The parallelism step function I used here is an express step function with parallel state type. I design that way because the step function will handle the parallelism and the orchestration of the rules, and the lambda function will handle the execution of the rules for better retry handling and observability.

Express Workflows are ideal for high-volume, event-processing workloads such as IoT data ingestion, streaming data processing and transformation, and mobile application backends. Express Workflows can support an execution start rate of over 100K executions per second. They can run for up to five minutes.

If we suppose we have 1 request per 2 seconds from each user and we have 50 users, that means we have 10 requests per second. If each request will trigger 50 rules, that means we have 1250 rules to run per second. The bottle neck should not be the step function, but the lambda function. The lambda function has a default concurrency limit of 1000, which means that if we have more than 1000 rules to run, some of them will be throttled and will not be able to run.

But when I checked the cloudwatch metrics, I found that the lambda function is not throttled and only some of the running are failed. I checked the cloudwatch logs and found that the lambda function is running well and the error message is “The request was rejected because the rule execution took too long to complete.” I realized that this is not a normal case and I need to investigate it further.

Bad Observability

From the backend logs, we used lightstep to trace the requests in real time and I notice that around 17:30 UTC, the validation rule endpoint started to have a high latency and the latency increased from 1000ms level to minutes level and that make the the saving process wait for too long and eventually timeout.

I logged everything but the unique call id to my guardrail system in the lightstep, so even though I can see the latency increase, I cannot see which rules and which payload are causing the high latency. So I can only note down some data points time that have high latency and got to the Kibana dashboard where we have the guardrail system logs and try to filter the data points out by the time range. But the nightmare is that as the guardrail system is a distributed system, the rules logs from different runs are in the same log stream and even give a precise time, I can not see the full logging result so I failed to find the failed rules and the payload that caused the high latency.
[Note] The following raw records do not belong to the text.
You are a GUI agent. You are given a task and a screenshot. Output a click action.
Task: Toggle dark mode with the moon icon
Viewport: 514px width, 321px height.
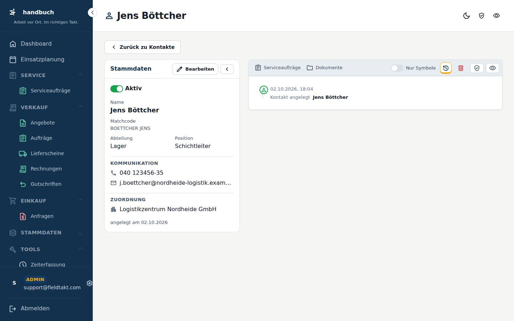coord(467,16)
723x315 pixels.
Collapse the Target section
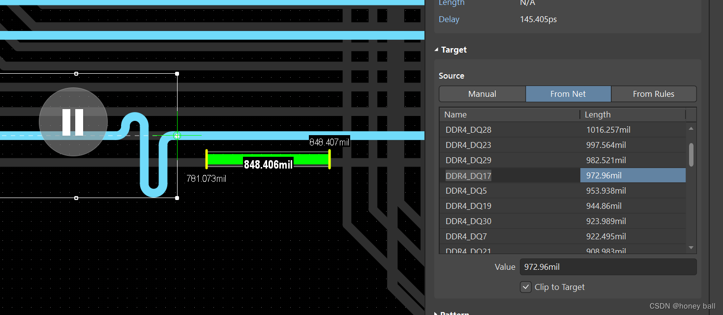pyautogui.click(x=436, y=49)
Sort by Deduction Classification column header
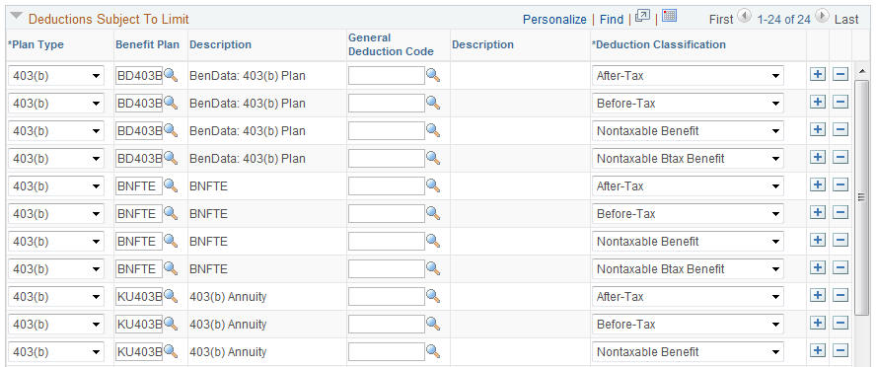Screen dimensions: 876x367 [659, 44]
So at the beginning, we didn’t think that latency comes from the rules and we thought that the latency comes from the step function or the lambda function itself and we tried to increase the lambda function capacity to handle more requests.

Root Cause Analysis

When we check the cloudwatch metrics, we found that the step function is running well and the lambda function is running well, but the latency is still high. We then check the logs of the rules that has complicate logic from cloudwatch manually and found that some of the rules are taking too long to run and that is causing the high latency. We then check the rules and found that some of the rules are using the data from the our database to check the duplication or do the validation with tables.
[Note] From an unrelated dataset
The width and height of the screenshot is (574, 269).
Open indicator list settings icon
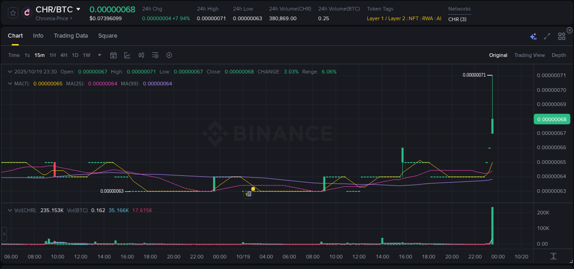[x=155, y=55]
It is that moment, we realized that the root cause may come from the database itself. I then stop the collection task and deactivate the rules that are using the database. As I design a specific function for all rules that need data from the database, I can easily filter these rules out and deactivate them. After that, the latency is back to normal and the saving process is back to normal.

We found that for this internal database, we we call it from lambda function, the database service will use a big queue to handle the request and if we call from internal service, the it will use a small queue to handle the request. So when we have a lot of requests from the lambda function, the database service will use the big queue and that will cause the high latency. So we rerouted the database service to use the small queue and attribute more resources to the database and that solved the problem.

So I failed to find the root cause of the high latency at the beginning because I didn’t have enough observability for the request id of the guardrail system, and I didn’t have enought knowledge of our internal database service and its limit.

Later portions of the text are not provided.